The past year has been really tough on me. I hit rock bottom. Until this year, I actually never realized what "rock bottom" meant... now I know and it's been a nightmare. My dogs have literally saved my life.
When I felt like giving up, they'd cuddle against me and look at me as if reassuring me that they had faith in me to take care of them, to get us out of this bad situation.
When I'd cry, they'd drop a ball at my feet and wag their tails in anticipation of fun. And you know what? I'd laugh and play.
Pets live in the moment. Their love is unconditional. A simple wag of a tail can lift your spirits. A cuddle can mean the difference between despair and hope.

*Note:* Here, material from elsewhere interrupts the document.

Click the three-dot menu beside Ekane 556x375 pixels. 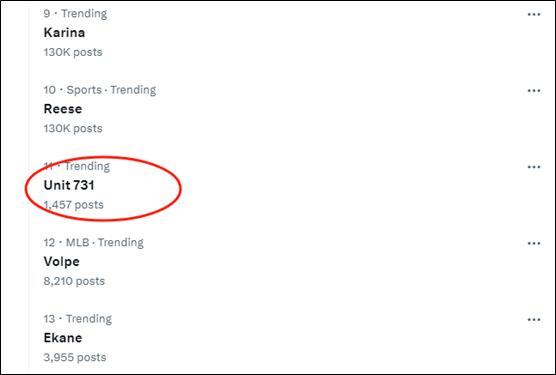pos(534,320)
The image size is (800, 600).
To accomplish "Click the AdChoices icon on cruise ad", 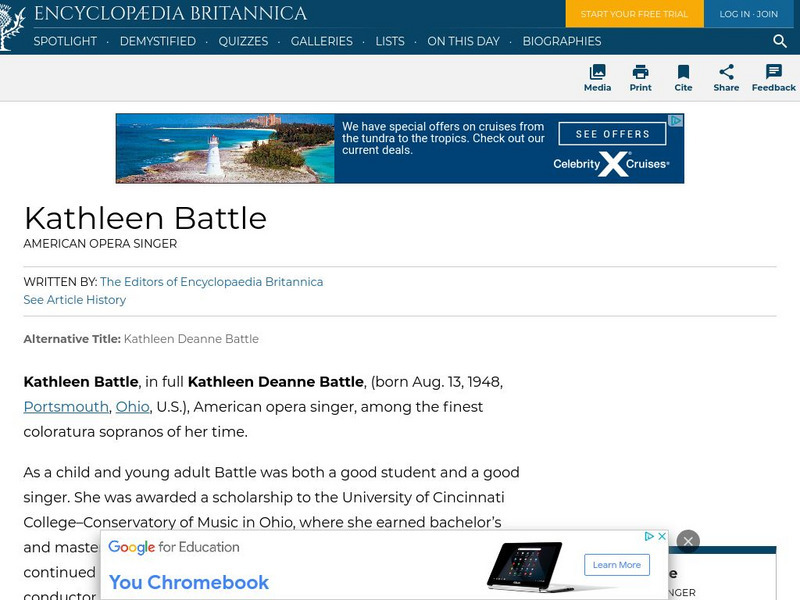I will (676, 121).
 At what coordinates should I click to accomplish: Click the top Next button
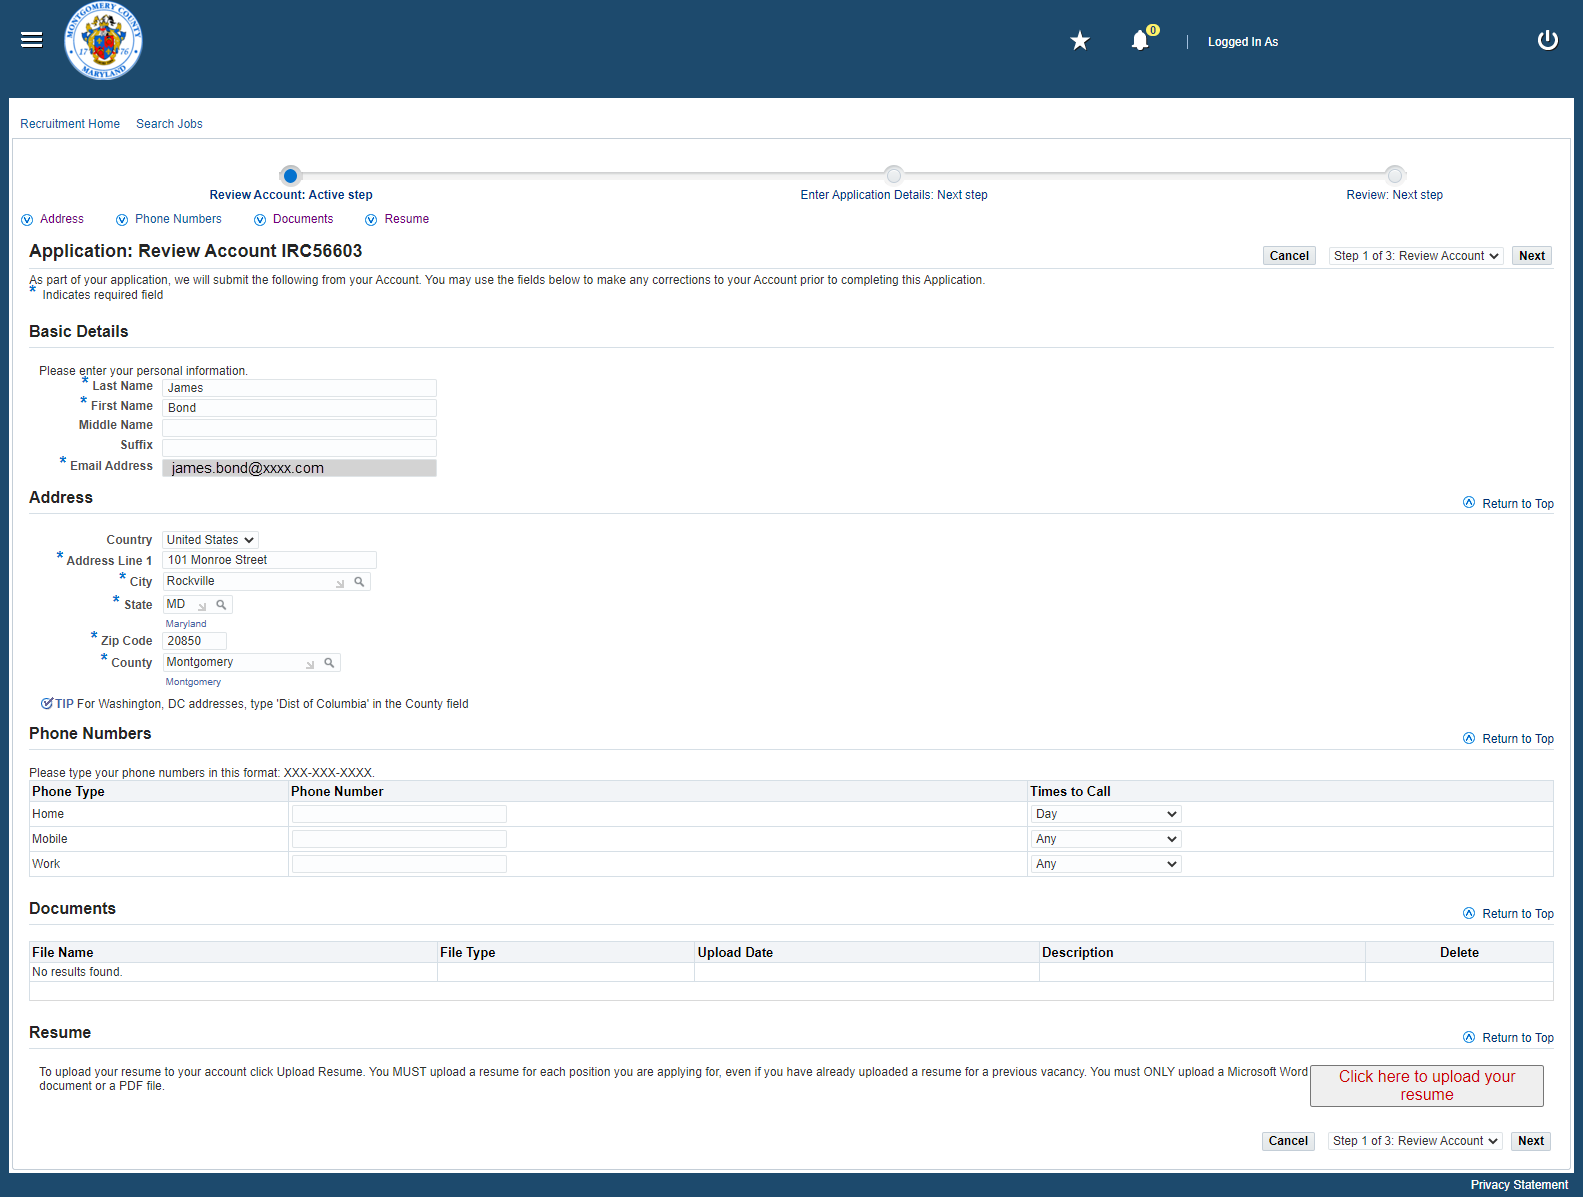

A few months ago, I broke down. The insanity of 2016 had finally taken a toll and I didn't know what more to do to turn things around. Moose (the dog above with the stuffed animal) came up to me, wrapped her paws around my neck, and leaned hard against me. She's a sensitive soul, an earth angel. I hugged her tight and cried--she felt like the only friend I had at the moment and her affection steadied me.
No one can ever tell me that dogs are "just animals." I refuse to believe it.
I've been blessed with many dogs in my life. The two pictured above are puppies--Willy is two years old and Moose is three. Before them I had a yellow lab named Taz who died at 12 and an Australian Shepherd who died at 11--I'd had them from the time they were a few months old until they died in my arms. They were there when the kids were babies and when my husband died--Taz and Dusty were the dogs who shaped my children's lives. Willy and Moose are the dogs who are part of my empty nest period, the dogs who will see me through the next chapter of my life, who will walk beside me no matter what.
That's the thing with dogs...they hang in there no matter what. A lot of humans can't say the same thing.